→ **Task directions**
In the records below, find every line that contains "column" and list it.

Stored data

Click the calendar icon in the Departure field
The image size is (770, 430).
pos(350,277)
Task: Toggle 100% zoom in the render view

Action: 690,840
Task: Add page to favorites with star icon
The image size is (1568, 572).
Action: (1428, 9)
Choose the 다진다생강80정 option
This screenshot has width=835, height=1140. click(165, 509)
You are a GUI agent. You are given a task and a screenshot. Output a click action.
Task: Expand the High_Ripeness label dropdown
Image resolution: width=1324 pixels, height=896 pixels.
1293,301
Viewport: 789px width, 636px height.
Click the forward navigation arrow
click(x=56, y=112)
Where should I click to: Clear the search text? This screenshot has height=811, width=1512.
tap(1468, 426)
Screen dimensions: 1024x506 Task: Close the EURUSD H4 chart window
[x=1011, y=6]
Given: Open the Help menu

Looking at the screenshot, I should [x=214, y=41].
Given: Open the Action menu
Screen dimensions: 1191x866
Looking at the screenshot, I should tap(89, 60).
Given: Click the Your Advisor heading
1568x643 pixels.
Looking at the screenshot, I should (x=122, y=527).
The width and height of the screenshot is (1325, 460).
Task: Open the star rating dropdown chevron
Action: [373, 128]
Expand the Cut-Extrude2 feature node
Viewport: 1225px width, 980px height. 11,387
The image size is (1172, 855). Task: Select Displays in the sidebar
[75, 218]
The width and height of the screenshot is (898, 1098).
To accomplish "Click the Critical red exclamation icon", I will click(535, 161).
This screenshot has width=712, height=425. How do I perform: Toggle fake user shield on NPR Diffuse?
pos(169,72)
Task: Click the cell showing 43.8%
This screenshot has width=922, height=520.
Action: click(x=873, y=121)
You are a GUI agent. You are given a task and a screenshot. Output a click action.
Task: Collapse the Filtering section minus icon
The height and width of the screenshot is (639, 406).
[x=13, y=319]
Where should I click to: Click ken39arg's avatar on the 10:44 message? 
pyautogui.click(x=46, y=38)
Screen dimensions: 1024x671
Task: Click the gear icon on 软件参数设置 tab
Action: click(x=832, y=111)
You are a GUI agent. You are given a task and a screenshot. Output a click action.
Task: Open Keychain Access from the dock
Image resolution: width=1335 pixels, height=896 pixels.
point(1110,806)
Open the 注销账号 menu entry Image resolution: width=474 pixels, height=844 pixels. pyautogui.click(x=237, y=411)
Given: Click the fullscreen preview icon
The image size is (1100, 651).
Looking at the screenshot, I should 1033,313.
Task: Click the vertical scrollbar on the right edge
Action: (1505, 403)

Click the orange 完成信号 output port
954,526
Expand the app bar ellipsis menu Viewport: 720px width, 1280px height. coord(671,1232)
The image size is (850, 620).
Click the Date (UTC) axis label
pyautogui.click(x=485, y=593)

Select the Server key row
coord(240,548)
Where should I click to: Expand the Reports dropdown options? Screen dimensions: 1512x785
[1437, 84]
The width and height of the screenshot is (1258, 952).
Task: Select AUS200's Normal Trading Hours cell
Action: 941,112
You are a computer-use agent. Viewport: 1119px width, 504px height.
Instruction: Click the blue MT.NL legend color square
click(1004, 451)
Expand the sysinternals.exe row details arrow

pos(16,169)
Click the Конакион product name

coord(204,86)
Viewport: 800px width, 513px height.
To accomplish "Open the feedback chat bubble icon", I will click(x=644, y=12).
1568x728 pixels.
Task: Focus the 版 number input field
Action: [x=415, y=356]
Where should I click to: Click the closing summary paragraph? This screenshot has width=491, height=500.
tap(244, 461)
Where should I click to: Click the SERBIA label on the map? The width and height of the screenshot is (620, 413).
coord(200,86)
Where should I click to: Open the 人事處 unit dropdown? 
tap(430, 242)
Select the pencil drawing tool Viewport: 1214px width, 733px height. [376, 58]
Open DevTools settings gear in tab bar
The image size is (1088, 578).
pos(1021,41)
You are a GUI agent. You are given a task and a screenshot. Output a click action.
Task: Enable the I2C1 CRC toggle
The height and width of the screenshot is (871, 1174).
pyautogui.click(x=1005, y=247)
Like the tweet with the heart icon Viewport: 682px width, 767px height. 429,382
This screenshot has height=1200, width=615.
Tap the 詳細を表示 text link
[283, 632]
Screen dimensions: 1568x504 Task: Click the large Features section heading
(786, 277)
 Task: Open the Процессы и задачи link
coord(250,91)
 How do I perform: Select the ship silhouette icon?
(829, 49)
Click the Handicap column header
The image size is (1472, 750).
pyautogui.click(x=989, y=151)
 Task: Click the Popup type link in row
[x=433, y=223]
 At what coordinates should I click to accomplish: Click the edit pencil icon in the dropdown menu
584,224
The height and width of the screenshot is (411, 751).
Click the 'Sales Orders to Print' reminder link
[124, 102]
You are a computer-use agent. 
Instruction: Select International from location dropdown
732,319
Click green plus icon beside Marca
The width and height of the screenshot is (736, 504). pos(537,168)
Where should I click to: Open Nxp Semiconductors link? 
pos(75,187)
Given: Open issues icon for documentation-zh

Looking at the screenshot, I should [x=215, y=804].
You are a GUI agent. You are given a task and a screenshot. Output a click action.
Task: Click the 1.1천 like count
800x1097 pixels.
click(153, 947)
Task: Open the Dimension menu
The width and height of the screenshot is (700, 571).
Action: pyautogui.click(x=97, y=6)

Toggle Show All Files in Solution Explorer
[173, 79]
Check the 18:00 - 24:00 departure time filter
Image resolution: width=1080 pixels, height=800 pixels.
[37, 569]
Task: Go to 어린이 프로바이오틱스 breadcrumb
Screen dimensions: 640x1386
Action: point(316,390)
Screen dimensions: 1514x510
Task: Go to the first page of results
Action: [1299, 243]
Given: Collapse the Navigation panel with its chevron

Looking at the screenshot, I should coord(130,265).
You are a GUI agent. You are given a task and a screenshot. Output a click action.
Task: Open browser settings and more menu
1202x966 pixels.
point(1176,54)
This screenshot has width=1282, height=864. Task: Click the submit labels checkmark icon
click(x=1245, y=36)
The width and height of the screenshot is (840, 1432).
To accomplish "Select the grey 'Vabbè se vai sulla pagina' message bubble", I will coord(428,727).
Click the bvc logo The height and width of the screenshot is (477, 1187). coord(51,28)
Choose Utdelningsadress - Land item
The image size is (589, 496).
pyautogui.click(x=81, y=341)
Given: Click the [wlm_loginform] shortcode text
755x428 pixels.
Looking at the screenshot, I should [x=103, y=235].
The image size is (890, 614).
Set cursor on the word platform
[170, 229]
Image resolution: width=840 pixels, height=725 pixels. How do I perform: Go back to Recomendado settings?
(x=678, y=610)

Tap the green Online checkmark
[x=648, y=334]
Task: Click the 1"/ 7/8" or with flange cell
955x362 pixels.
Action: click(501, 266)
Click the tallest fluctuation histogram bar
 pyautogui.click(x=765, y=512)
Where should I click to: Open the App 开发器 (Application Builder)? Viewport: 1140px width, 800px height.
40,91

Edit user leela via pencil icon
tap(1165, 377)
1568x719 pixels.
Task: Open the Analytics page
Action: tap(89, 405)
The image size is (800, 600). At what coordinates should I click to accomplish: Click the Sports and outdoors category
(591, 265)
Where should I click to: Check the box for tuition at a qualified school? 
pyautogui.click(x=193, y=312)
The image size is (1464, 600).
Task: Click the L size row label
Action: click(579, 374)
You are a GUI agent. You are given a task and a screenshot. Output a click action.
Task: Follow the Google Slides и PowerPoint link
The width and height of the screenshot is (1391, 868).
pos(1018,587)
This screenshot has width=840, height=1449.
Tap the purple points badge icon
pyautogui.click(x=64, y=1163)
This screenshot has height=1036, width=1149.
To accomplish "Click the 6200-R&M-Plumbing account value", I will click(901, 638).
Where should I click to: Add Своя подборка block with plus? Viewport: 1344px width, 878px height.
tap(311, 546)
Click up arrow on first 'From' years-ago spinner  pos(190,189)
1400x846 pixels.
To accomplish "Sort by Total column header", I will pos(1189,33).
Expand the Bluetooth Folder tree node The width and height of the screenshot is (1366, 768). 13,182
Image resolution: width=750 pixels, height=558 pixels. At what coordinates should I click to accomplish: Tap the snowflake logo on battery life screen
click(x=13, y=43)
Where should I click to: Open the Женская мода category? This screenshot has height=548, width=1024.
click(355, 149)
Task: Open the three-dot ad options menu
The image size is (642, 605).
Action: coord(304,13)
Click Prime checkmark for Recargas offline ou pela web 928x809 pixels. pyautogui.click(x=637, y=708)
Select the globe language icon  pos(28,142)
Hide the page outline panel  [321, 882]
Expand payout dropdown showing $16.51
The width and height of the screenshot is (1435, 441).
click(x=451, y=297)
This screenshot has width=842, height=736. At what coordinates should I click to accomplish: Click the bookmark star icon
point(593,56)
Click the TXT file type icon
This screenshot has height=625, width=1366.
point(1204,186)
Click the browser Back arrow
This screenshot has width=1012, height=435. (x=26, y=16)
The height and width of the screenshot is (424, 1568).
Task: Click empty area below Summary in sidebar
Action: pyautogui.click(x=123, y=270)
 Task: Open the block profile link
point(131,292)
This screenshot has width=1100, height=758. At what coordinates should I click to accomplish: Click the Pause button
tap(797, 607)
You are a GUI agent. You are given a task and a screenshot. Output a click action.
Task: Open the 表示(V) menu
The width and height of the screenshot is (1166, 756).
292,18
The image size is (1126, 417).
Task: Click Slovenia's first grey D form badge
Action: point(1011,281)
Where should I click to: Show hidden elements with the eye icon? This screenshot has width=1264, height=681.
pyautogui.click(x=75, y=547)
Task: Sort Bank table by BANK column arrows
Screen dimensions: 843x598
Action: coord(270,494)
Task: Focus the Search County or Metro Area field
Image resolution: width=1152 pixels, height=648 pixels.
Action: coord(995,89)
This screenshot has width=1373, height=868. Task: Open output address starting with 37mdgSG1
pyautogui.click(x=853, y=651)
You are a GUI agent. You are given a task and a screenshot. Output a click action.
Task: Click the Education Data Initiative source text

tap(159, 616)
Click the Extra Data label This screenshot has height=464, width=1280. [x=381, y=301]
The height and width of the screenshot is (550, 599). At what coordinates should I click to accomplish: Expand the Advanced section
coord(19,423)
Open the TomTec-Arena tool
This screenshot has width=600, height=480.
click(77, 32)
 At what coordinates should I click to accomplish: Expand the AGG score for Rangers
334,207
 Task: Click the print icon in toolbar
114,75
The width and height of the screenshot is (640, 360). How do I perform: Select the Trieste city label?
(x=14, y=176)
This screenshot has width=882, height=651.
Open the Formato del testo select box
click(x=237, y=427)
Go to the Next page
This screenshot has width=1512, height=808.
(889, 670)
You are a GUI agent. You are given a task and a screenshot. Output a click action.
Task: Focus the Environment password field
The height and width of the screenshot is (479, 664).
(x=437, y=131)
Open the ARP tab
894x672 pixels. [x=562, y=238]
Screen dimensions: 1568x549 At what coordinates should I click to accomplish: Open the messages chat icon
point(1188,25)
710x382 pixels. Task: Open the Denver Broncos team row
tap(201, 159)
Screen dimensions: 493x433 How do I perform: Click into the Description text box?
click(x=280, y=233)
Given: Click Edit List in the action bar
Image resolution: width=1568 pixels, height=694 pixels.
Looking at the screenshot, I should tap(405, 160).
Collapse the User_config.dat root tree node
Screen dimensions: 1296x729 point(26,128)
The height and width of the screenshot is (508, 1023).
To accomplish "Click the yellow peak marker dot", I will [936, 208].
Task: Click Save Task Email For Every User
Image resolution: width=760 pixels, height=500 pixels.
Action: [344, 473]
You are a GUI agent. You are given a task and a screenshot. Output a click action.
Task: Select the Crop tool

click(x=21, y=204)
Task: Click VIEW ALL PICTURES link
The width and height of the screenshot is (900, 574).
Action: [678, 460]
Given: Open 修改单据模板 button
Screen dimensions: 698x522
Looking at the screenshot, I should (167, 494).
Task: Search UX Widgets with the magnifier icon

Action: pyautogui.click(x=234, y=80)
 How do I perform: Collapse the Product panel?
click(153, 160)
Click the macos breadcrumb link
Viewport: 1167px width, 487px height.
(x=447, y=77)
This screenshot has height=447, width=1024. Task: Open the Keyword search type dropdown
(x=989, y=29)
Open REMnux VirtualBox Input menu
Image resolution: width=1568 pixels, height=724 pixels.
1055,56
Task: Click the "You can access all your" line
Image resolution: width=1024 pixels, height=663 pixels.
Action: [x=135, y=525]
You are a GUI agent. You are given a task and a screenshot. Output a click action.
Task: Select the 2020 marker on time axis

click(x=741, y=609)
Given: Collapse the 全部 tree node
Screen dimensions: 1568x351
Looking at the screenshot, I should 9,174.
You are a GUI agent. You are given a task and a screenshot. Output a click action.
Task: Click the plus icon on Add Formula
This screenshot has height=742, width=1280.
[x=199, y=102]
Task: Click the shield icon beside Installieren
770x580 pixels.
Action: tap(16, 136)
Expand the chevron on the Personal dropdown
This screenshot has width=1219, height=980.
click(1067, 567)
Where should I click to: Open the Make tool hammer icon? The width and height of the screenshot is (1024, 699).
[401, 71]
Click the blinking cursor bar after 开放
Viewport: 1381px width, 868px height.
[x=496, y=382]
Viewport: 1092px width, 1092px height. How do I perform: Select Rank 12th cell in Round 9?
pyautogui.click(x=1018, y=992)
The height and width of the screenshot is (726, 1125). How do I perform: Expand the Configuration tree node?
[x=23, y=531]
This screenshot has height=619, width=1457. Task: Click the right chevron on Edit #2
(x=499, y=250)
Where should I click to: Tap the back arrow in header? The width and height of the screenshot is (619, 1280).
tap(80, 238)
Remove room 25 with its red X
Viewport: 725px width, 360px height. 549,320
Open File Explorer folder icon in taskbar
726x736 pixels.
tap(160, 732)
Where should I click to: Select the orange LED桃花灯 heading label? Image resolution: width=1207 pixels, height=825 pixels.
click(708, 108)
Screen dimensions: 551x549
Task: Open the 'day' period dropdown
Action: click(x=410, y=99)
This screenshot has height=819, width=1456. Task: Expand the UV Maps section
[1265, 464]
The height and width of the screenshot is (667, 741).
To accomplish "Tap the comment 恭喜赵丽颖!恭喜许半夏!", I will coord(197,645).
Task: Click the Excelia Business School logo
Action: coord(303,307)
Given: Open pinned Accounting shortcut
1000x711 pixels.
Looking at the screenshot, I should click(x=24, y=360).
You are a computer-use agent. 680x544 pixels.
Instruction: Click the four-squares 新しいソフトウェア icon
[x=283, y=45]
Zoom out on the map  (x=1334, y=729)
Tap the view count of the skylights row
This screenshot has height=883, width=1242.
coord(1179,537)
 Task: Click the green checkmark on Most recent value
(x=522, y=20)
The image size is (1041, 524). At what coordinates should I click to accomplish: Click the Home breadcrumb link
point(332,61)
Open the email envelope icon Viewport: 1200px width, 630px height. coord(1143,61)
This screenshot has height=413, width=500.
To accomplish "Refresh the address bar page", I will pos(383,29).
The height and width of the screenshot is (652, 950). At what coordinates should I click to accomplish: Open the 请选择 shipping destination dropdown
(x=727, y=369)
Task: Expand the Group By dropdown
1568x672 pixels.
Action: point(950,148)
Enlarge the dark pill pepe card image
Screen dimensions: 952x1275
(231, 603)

→ **Solution below**
Click the Handicap column header
To accomplish "Sort by Total column header", I will pos(1189,33).
Task: Sort Bank table by BANK column arrows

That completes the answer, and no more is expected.